At the very top of the Apache Iceberg architecture sits the Catalog layer. It is responsible for tracking the current state of a table by storing a pointer to the latest metadata file. Initially, organizations had to use specific catalog implementations like the Hive Metastore, AWS Glue, or direct database connections (JDBC) to manage these pointers. This created a problem: if a new query engine wanted to read Iceberg tables, it had to build custom integration code for every possible catalog backend.
The Iceberg REST Catalog API solves this problem. It is an open, vendor-neutral specification that standardizes how compute engines communicate with catalog services over HTTP. Instead of an engine needing to know the low-level details of how a specific catalog stores its data, the engine simply makes standardized REST API calls (like `GET /v1/namespaces/{namespace}/tables/{table}` to fetch table metadata, or `POST /v1/namespaces/{namespace}/tables/{table}` to commit an update).
Why the REST API Matters
The REST Catalog API is the linchpin of true vendor neutrality in the modern data lakehouse.
- Eliminates Lock-in: An organization can deploy a REST-compliant catalog service (like Apache Polaris or Dremio Arctic) and know that any query engine supporting the REST standard (Spark, Flink, Trino, Snowflake, etc.) can instantly connect to it. If the organization later decides to migrate to a different catalog provider, they can do so without breaking their compute engines, provided the new catalog also implements the REST API.
- Centralized Governance: By routing all table operations through a standardized REST interface, the catalog service becomes the natural place to enforce central governance. The catalog can intercept requests to verify authentication, enforce Role-Based Access Control (RBAC), and manage credential vending for the underlying object storage, ensuring security policies are applied consistently regardless of which engine submitted the query.

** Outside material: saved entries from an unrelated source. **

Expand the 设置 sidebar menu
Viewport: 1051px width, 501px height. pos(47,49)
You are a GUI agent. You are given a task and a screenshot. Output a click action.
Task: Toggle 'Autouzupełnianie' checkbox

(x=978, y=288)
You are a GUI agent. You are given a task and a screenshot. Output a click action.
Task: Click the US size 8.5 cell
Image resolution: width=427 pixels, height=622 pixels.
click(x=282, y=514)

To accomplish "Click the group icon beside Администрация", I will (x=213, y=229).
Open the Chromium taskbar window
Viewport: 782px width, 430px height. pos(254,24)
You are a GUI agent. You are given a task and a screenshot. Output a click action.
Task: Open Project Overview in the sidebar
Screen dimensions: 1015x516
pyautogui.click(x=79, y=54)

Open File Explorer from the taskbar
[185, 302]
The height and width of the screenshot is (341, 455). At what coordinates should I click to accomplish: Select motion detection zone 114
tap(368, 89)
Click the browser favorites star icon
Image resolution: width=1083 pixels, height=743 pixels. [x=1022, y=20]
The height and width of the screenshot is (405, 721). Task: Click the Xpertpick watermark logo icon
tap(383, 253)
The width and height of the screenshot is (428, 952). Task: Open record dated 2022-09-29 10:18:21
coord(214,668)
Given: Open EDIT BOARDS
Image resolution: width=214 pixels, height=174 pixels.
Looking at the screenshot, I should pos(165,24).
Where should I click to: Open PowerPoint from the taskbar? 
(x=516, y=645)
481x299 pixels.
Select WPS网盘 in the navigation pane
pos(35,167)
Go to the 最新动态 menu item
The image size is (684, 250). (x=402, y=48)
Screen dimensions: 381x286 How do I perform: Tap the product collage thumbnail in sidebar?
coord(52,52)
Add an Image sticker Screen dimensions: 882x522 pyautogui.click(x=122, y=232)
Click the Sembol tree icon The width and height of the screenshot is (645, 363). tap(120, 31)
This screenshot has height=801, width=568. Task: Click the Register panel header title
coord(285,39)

- Future-Proofing: New capabilities (like Iceberg Spec v3 features or materialized view definitions) can be supported by updating the REST API specification, allowing the entire ecosystem of clients and servers to adopt new features coherently rather than relying on fragmented, implementation-specific updates.
Implementations
The REST API is just a specification. It requires a server to implement it. **Apache Polaris**, which graduated to a Top-Level Apache Project in early 2026, is the premier open-source implementation of the Iceberg REST Catalog API. Managed services from vendors like Snowflake and Dremio also expose REST-compliant endpoints, allowing organizations to choose between self-hosting an open-source solution or consuming a managed service, all while retaining the benefits of a standardized interface.